关键词: 多孔炭, 含氧官能团, 电极材料, 电化学储能

Abstract:

Porous carbon materials have played an indispensable role in electrochemical energy storage devices. This review introduced the physical and chemical properties as well as the common synthesis methods of oxygen-rich porous carbon materials. Besides, combining with the recent related progress in the fields of supercapacitors and lithium/sodium ion batteries, it discussed the action mechanism of oxygen functional groups during energy storage, and pointed out the mutual restriction of high specific capacity and high conductivity of oxygen-rich porous carbons when used in electrode materials. Moreover, it put forward that the reasonable design of types and amounts of oxygen functional groups in porous carbon materials could provide abundant redox active sites and enhance electrolyte affinity, and thus significantly promote energy density of porous carbon electrode materials, while maintaining original electrochemical stability. Finally, it proposed some important aspects for the future development of oxygen-rich porous carbon electrode materials mainly in the exploration of in situ characterization techniques and advanced structural and component design.

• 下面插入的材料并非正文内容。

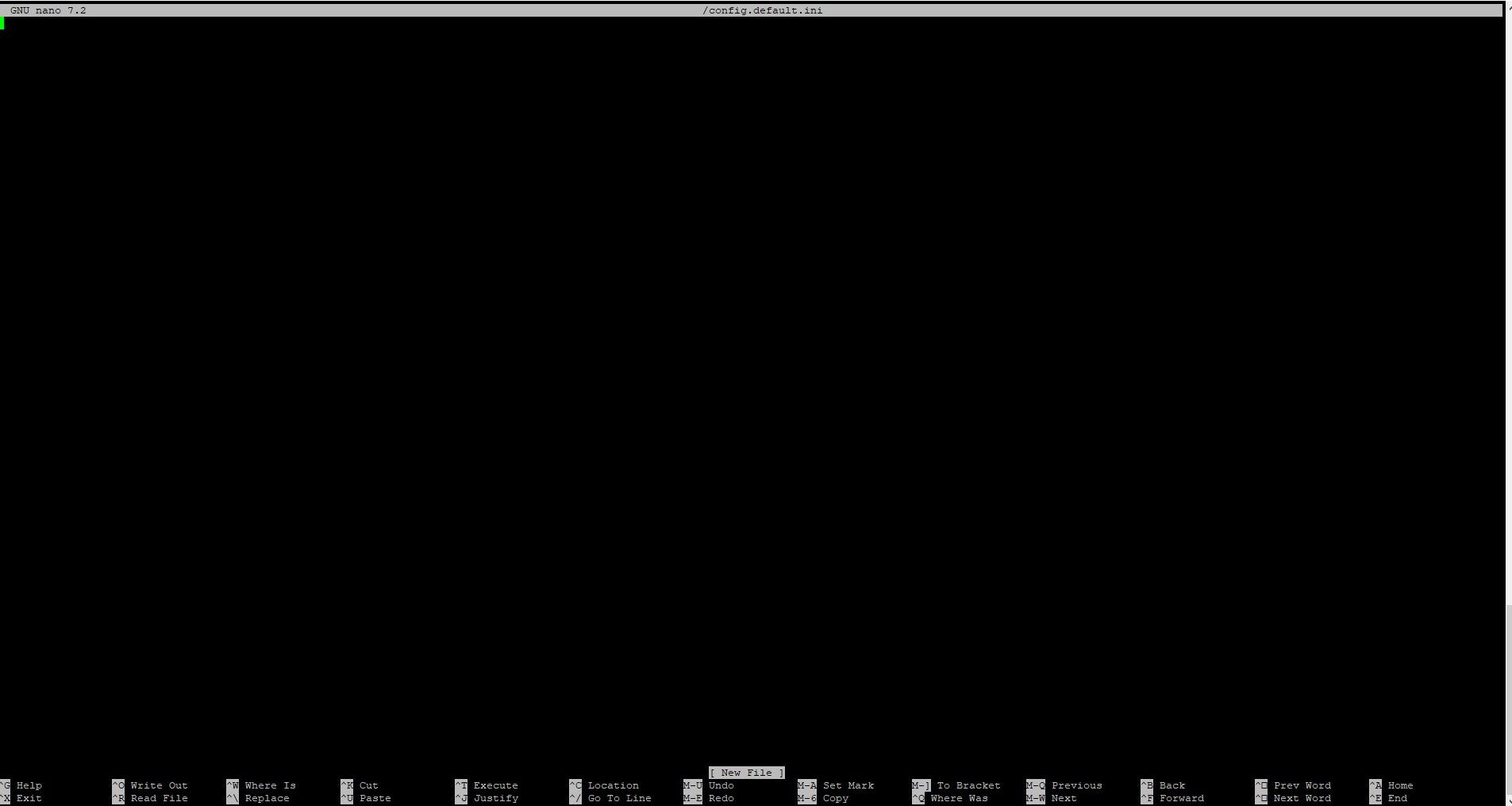Select the Execute command shortcut
The image size is (1512, 806).
click(x=495, y=785)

Key words: porous carbon, oxygen functional group, electrode material, electrochemical energy storage

中图分类号:

O646.21

侯璐, 胡友仁, 李文翠, 董晓玲, 陆安慧. 富氧多孔炭的合成及其在电化学储能中的作用[J]. 化工进展, 2021, 40(6): 3020-3033.

HOU Lu, HU Youren, LI Wencui, DONG Xiaoling, LU Anhui. Synthesis and electrochemical energy storage effect of oxygen-rich porous carbon[J]. Chemical Industry and Engineering Progress, 2021, 40(6): 3020-3033.

图/表 1

参考文献 62

1	ZHAI Y, DOU Y, ZHAO D, et al. Carbon materials for chemical capacitive energy storage[J]. Advanced Materials, 2011, 23(42): 4828-4850.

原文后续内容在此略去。